(What you are asked to do):
Restate verbatim the span of lines below between the line with "Email* (53, 610)" and the line with "State* (53, 1360)", including those two lines, and only that span.

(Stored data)
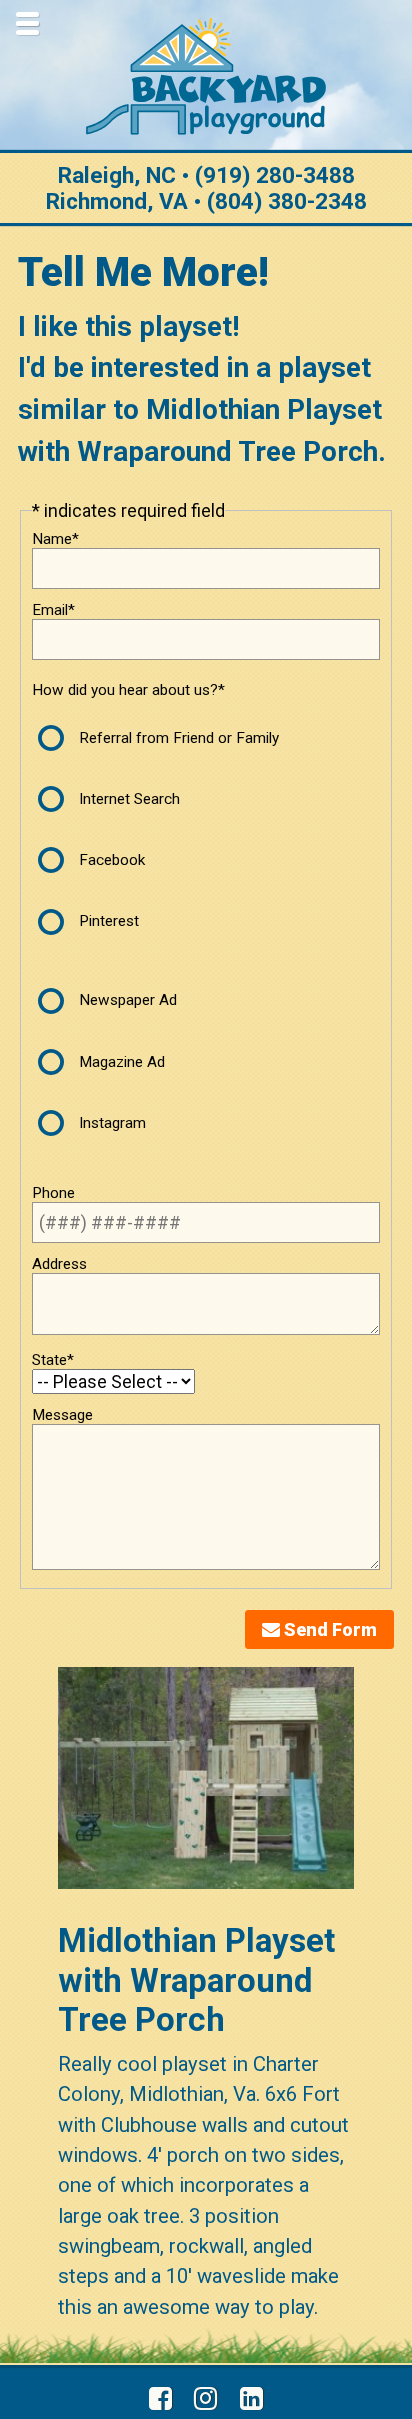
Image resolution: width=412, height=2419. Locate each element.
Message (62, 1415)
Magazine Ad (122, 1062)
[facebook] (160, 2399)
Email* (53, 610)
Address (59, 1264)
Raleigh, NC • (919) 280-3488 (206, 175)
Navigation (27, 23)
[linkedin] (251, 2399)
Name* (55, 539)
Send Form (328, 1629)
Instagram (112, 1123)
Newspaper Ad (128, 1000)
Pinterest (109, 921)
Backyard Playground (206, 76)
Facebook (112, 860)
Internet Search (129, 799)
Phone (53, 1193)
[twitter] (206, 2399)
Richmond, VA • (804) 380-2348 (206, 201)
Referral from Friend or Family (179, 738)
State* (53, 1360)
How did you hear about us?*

(Task result):
Email* (53, 610)
Address (59, 1264)
Raleigh, NC • (919) 280-3488 (206, 175)
Navigation (27, 23)
[linkedin] (251, 2399)
Name* (55, 539)
Send Form (328, 1629)
Instagram (112, 1123)
Newspaper Ad (128, 1000)
Pinterest (109, 921)
Backyard Playground (206, 76)
Facebook (112, 860)
Internet Search (129, 799)
Phone (53, 1193)
[twitter] (206, 2399)
Richmond, VA • (804) 380-2348 (206, 201)
Referral from Friend or Family (179, 738)
State* (53, 1360)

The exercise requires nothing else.